Exercise
Up to and including the line with "Add a New client", reproduce the listing below exactly, beginning at its first line.

Recorded data
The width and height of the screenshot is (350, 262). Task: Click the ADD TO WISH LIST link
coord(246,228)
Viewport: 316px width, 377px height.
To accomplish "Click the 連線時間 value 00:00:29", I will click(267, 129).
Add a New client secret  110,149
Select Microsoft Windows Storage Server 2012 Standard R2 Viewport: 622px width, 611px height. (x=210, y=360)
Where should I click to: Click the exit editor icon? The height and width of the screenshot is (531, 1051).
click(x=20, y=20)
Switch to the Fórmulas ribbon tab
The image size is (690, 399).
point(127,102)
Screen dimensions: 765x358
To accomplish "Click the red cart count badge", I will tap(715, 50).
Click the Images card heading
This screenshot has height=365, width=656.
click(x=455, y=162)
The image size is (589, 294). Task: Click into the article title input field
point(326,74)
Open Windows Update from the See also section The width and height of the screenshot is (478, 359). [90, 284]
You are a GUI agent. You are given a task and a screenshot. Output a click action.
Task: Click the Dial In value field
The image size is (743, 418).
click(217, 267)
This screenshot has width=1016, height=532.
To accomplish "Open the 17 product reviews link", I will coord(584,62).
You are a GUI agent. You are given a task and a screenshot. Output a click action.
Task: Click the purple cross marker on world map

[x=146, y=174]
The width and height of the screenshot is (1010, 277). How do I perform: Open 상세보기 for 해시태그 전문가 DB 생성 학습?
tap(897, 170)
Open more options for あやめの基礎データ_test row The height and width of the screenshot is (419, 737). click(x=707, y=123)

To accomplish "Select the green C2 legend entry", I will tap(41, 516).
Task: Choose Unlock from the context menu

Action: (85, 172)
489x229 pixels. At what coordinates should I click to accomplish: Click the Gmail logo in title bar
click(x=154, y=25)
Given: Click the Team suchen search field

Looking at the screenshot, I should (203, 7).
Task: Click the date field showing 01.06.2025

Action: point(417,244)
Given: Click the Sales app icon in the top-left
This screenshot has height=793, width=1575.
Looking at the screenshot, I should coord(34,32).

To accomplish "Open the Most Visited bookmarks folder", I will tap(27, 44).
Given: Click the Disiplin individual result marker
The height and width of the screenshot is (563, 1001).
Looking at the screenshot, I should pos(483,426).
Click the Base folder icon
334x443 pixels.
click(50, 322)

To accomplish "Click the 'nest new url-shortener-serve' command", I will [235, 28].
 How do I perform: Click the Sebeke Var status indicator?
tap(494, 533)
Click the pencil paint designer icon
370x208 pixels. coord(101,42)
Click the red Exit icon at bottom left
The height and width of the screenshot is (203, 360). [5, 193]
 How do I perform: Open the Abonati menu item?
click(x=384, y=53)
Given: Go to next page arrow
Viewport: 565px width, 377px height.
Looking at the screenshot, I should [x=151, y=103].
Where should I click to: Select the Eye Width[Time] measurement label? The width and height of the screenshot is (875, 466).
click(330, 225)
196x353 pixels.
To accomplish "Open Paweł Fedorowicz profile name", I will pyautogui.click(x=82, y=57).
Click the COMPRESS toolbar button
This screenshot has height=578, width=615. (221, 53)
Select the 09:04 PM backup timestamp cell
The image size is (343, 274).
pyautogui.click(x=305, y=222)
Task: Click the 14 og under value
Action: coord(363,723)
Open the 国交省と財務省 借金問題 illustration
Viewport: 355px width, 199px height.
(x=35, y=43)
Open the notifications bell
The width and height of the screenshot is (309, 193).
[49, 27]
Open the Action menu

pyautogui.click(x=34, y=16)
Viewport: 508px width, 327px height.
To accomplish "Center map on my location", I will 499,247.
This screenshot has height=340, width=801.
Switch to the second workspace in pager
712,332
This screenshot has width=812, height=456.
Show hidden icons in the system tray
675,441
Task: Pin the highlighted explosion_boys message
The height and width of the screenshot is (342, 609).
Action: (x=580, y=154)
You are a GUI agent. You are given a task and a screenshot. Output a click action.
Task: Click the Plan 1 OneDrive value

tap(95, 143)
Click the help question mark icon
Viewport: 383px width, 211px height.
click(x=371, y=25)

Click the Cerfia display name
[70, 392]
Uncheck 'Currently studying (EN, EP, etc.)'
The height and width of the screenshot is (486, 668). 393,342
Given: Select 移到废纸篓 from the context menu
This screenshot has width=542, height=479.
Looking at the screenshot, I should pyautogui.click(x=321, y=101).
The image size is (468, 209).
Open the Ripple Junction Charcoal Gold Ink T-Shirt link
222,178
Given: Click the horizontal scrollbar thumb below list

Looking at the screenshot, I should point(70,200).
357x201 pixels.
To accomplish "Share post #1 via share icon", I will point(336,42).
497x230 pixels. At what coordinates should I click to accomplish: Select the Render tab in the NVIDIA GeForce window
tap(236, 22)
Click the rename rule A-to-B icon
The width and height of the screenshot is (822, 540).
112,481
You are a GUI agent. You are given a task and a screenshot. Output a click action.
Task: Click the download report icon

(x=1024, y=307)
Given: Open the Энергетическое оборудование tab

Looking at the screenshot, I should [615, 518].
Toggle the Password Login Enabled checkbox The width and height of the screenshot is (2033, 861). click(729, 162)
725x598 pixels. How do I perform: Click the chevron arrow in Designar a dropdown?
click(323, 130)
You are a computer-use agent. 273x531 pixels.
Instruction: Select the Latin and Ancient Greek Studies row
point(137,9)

Written answer
The width and height of the screenshot is (350, 262). Task: Click the ADD TO WISH LIST link
coord(246,228)
Viewport: 316px width, 377px height.
To accomplish "Click the 連線時間 value 00:00:29", I will click(267, 129).
Add a New client secret  110,149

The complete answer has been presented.